→ CONSIGNE 1:
Reproduisez mot pour mot un passage du texte sur les cours d'Olivier Messiaen, en commençant aux mots « Je ne peux, je » et en vous arrêtant après « quoi s'agit-il ici ? ».

########################################

J'ai ainsi gardé une impression pour le moins mitigée des cours que donnait Olivier Messiaen, commentant, en même temps qu'il les jouait au piano, telle ou telle de ses oeuvres, enchaînant dans un discours - qui ne semblait en vérité adressé qu'à lui-même - les noms d'oiseaux et les caractérisations de couleurs qu'il était seul à voir : pourquoi exposait-il ainsi ce qui ressemblait à une pratique étrangement solitaire ? Sans doute restait-on fasciné par l'aplomb avec lequel il faisait discours public d'une rêverie intérieure, et ceci suffisait à encourager chacun de ses auditeurs à faire confiance en ses intuitions les plus intimes - ce qui, d'ailleurs, n'est pas rien et suffit à expliquer que ceux qui y ont assisté puissent lui en avoir conservé reconnaissance -. Mais enfin, on aurait pu attendre d'un vieux Maître qu'il fasse un usage plus explicite de la raison et qu'il ne situe pas l'exercice de la liberté en une pratique pouvant n'apparaître que capricieuse.

Je ne peux, je ne veux donc pas me tenir à un usage trop formel de la catégorie d'affect : ceci passerait à côté d'un débat qu'il me semble devoir mener sur cette catégorie. Au-delà de la référence formelle précédemment évoquée, il me semble en effet que cette catégorie recouvre, dans ma pensée compositionnelle, un point tout à fait précis et qui peut contrepointer significativement d'autres approches. En ce point, le rapprochement musique-affects n'apparaît plus seulement de type formel mais engage une essence plus intime et de l'une et de l'autre. Quel est ce point ? Je l'appellerai, de manière très ramassée, la singularité instrumentale. De quoi s'agit-il ici ?

########################################

→ CONSIGNE 2:
Transformez en tableau Markdown les lignes de la liste, de celle qui contient « The image size is (1024, 579). » jusqu'à celle qui contient « This screenshot has width=1200, height=2185. » incluse, sans les lignes vides. Utilisez les colonnes « Numéro » pour le rang de chaque ligne et « Ligne » pour son texte.

→ DONNÉES D'ENTRÉE:
########################################

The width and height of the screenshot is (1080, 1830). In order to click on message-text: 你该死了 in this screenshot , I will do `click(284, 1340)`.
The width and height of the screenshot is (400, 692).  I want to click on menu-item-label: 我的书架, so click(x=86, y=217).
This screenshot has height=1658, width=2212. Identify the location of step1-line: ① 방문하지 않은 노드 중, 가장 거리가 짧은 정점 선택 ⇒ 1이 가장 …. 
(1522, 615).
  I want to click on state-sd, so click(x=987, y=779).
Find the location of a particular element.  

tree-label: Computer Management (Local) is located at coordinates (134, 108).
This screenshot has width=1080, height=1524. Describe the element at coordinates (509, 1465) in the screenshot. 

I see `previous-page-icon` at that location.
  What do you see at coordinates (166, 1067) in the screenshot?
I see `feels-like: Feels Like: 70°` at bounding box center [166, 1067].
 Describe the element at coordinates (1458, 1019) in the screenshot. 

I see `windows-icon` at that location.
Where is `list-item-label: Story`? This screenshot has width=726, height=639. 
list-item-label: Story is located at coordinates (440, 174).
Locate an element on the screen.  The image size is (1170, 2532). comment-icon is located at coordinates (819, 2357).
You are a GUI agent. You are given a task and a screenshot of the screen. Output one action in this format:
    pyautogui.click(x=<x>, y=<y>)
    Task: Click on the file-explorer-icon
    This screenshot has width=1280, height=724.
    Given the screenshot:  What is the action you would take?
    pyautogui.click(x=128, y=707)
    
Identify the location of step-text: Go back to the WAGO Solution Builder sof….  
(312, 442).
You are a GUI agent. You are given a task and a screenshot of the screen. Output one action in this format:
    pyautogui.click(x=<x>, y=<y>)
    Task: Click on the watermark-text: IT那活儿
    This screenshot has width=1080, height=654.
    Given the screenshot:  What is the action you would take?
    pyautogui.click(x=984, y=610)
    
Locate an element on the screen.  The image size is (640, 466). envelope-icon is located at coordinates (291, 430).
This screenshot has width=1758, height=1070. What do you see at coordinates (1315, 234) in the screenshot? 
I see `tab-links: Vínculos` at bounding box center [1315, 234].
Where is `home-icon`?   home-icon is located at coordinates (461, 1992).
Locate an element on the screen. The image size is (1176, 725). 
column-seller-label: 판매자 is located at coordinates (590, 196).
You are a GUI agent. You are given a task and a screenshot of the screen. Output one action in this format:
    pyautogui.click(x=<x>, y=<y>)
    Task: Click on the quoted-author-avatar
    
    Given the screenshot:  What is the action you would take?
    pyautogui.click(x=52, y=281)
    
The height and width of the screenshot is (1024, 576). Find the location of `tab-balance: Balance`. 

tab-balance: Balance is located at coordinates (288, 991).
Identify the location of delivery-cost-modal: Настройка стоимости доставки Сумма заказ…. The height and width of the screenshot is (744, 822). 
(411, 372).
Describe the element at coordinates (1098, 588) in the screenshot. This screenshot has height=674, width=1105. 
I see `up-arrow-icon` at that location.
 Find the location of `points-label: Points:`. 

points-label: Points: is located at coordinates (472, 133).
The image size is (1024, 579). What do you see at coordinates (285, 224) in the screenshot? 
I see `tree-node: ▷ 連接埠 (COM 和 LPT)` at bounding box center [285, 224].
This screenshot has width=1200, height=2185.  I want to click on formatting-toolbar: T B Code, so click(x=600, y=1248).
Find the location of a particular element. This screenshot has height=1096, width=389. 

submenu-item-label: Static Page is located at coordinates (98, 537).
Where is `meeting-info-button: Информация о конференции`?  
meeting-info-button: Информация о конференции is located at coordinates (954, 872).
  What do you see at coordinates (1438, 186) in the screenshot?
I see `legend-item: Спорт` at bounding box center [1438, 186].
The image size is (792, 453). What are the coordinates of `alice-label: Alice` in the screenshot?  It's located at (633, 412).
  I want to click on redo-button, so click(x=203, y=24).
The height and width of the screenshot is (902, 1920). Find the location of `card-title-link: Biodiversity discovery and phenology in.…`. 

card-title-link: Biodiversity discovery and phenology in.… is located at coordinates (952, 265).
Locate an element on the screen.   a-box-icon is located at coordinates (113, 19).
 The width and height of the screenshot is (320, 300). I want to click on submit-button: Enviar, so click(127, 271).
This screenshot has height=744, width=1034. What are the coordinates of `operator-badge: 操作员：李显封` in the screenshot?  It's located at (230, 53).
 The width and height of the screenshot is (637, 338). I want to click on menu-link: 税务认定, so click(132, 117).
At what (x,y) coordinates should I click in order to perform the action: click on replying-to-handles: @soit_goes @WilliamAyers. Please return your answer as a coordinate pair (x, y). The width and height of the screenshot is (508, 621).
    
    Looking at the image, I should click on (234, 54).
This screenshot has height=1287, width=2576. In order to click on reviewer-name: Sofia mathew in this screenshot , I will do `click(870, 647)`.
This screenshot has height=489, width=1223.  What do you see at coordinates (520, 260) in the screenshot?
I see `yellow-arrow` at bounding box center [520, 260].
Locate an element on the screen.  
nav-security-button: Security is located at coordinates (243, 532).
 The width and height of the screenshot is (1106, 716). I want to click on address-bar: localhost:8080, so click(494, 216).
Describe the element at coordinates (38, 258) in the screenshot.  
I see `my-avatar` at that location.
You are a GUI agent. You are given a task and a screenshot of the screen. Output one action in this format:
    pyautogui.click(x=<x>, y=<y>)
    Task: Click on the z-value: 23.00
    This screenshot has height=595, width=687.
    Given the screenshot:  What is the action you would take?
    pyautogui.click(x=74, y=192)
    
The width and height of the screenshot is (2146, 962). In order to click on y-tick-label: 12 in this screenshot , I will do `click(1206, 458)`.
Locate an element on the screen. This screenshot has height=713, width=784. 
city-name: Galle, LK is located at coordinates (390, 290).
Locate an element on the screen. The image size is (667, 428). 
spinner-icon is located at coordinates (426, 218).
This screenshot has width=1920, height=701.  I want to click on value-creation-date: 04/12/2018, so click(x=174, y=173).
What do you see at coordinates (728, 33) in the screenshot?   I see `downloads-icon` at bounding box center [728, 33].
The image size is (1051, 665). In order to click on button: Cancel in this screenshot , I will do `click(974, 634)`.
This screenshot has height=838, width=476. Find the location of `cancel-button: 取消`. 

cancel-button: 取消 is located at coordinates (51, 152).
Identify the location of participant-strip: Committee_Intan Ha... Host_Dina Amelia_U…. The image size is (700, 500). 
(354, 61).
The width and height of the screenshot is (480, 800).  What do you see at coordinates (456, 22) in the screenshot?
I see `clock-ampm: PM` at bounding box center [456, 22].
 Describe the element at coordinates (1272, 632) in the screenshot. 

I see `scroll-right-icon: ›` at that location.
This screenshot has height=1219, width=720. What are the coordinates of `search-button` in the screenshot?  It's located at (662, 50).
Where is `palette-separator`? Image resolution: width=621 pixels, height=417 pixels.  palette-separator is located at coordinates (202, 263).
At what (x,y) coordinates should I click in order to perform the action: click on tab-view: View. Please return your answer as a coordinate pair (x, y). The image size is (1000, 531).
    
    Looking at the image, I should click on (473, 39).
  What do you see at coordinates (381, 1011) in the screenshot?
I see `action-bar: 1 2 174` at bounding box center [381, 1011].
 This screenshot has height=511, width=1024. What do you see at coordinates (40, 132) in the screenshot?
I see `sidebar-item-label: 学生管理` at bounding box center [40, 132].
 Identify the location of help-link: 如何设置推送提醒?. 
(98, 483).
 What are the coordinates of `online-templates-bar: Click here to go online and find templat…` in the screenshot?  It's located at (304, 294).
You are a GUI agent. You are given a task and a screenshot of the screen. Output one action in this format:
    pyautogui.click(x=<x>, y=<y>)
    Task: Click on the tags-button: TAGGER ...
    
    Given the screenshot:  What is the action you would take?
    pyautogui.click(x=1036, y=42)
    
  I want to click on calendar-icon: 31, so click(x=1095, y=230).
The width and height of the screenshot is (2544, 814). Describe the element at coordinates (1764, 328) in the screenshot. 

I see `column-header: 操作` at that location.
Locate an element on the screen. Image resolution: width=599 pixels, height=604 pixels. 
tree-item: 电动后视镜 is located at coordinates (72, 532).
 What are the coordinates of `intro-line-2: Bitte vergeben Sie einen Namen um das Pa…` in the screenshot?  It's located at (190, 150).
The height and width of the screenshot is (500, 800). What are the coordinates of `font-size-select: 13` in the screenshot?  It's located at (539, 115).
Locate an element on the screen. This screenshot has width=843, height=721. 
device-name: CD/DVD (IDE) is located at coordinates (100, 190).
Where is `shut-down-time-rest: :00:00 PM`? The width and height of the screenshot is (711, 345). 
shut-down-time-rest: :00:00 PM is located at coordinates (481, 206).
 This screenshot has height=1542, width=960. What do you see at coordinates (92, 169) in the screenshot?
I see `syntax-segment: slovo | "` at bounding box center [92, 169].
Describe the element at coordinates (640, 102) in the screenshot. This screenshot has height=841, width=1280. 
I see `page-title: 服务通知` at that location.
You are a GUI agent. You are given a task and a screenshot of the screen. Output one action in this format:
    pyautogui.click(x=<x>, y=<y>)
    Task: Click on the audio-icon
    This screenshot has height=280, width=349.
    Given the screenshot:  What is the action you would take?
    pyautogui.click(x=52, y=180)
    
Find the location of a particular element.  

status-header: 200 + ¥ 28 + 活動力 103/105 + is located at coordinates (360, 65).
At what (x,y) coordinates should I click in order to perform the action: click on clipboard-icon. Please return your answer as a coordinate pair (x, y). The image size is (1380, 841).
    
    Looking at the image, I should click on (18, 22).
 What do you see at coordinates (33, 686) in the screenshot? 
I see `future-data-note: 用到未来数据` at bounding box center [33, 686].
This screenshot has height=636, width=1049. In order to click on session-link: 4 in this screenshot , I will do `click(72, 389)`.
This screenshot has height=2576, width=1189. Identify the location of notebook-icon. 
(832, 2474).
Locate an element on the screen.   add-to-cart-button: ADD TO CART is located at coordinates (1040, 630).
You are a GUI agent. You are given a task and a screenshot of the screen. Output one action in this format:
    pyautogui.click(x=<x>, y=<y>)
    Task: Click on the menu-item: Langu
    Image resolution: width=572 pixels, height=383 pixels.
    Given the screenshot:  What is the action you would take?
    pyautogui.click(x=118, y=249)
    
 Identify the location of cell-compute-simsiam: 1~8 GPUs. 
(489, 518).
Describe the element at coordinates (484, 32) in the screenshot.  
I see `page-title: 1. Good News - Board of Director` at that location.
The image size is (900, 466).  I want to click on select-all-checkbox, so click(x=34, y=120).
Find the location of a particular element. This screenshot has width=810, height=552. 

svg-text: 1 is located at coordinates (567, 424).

########################################

→ ZONE DE RÉPONSE 1:
Je ne peux, je ne veux donc pas me tenir à un usage trop formel de la catégorie d'affect : ceci passerait à côté d'un débat qu'il me semble devoir mener sur cette catégorie. Au-delà de la référence formelle précédemment évoquée, il me semble en effet que cette catégorie recouvre, dans ma pensée compositionnelle, un point tout à fait précis et qui peut contrepointer significativement d'autres approches. En ce point, le rapprochement musique-affects n'apparaît plus seulement de type formel mais engage une essence plus intime et de l'une et de l'autre. Quel est ce point ? Je l'appellerai, de manière très ramassée, la singularité instrumentale. De quoi s'agit-il ici ?

→ ZONE DE RÉPONSE 2:
| Numéro | Ligne |
|---|---|
| 1 | The image size is (1024, 579). What do you see at coordinates (285, 224) in the screenshot?  |
| 2 | I see `tree-node: ▷ 連接埠 (COM 和 LPT)` at bounding box center [285, 224]. |
| 3 | This screenshot has width=1200, height=2185.  I want to click on formatting-toolbar: T B Code, so click(x=600, y=1248). |